The new conception of liberty underpinning Lawrence made biological sex irrelevant to coupling and dissociated sex from reproduction, child-rearing, and the like—leaving traditional proscriptions of non-marital sex standing on shaky constitutional ground. And so it would seem, as Antonin Scalia noted in dissent, that the Court’s opinion also dismantled “the structure of constitutional law that has permitted a distinction between heterosexual and homosexual unions, insofar as formal recognition in marriage is concerned.”

Although Lawrence clearly laid the precedent for a future Supreme Court decision mandating state recognition of same-sex marriage, the doctrinal development must also be understood within the context of the quickly changing cultural and political dynamics at the state level. Since the mid-1990s, political battles over marriage have been waged from state to state, and the pendulum has swept from state constitutional amendments enshrining traditional definitions of marriage (31 states) to judicial or legislative redefinitions of marriage to include same-sex couples (seven states and the District of Columbia). Along the way, the media have championed and public opinion has steadily warmed to the idea of same-sex marriage. Last May, Gallup reported for the first time that a majority of all Americans—and 70 percent of 18- to 34-year-olds—agree with the statement “same-sex marriages should be recognized by the law as valid, with the same rights as traditional marriages.”

The upward trend of support for same-sex marriage—in tandem with the doctrinal developments emanating from Griswold—has given rise to the now-familiar assertion that defenders of traditional marriage are living on the wrong side of history. Despite the Marxist tinge, this frequent claim about history has less to do with some Hegelian dialectic than with a sense that public opinion will soon settle the issue and leave partisans of the old order as social pariahs. “In America,” Tocqueville noted nearly two centuries ago, “the majority raises formidable barriers around the liberty of opinion; within these barriers an author may write what he pleases, but woe to him if he goes beyond them.” This, it seems, is the subtle warning behind the “wrong side of history” charge: soon the law and public opinion will be fixed, and those who once spoke out in defense of traditional marriage will be scorned in public life and unwelcome in polite company.

Whether the Supreme Court or history will settle on same-sex marriage in this way remains to be seen, but there is one reason to suspect it will not: the rationale for same-sex marriage undercuts the very reasons why we have a public institution called “marriage” in the first place. The old definition of marriage supposed that men and women were complementary by nature and that the state, barring some case of neglect or abuse, had an interest in legally binding fathers and mothers to each other and to their children. On the old account, to say marriage was between a man and a woman simply followed from what marriage, according to its nature and public purpose, is.

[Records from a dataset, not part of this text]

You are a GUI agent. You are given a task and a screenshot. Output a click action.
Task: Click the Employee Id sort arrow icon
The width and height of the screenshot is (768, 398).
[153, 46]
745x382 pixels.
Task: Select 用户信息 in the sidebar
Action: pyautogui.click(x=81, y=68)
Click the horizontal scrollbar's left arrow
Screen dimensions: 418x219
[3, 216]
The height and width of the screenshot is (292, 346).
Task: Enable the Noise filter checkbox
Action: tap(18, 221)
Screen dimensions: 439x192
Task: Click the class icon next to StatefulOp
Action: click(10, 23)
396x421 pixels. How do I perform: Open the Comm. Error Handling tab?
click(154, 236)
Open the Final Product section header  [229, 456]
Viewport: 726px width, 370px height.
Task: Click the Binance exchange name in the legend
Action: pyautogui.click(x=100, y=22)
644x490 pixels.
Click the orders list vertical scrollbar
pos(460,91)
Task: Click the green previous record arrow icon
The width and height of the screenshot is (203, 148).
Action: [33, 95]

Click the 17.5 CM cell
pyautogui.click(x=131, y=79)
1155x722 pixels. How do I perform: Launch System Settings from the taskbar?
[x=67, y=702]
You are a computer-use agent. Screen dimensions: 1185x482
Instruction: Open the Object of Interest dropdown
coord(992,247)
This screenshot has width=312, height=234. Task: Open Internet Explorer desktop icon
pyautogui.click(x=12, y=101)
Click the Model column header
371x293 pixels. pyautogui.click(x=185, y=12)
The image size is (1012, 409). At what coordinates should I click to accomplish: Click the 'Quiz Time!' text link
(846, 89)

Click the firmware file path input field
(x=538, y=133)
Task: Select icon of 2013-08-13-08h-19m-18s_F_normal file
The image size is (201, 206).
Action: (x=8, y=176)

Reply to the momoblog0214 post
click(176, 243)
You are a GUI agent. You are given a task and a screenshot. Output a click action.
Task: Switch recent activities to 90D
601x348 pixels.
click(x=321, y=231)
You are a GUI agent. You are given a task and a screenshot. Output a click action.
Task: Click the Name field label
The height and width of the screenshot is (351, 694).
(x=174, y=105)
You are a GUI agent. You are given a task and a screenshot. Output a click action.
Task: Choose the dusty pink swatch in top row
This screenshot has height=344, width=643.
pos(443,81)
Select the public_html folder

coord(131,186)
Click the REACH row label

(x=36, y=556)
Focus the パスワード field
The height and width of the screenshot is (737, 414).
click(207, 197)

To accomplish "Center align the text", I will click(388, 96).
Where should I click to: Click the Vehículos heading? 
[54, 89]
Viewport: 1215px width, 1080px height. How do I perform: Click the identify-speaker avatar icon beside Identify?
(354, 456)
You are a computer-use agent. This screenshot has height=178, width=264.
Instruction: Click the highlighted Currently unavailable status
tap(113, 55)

But any attempt to redefine the institution in a way that treats biological sex as fungible or irrelevant ends up making the sole requirement for participation something like erotic love between two consenting adults. If this is indeed the case, it prompts the questions—why erotic love? Why two people? Why does the state single this kind of relationship out for special protection? When we decide to take these questions seriously, the debate over same-sex marriage will either be a blip on the way to the abolition or privatization of marriage altogether or the occasion for us to reaffirm what Justice Goldberg had insisted in 1965: that marriage, involving the “intimacy of husband and wife,” is an “institution which the state not only must allow, but which always and in every age it has fostered and protected.”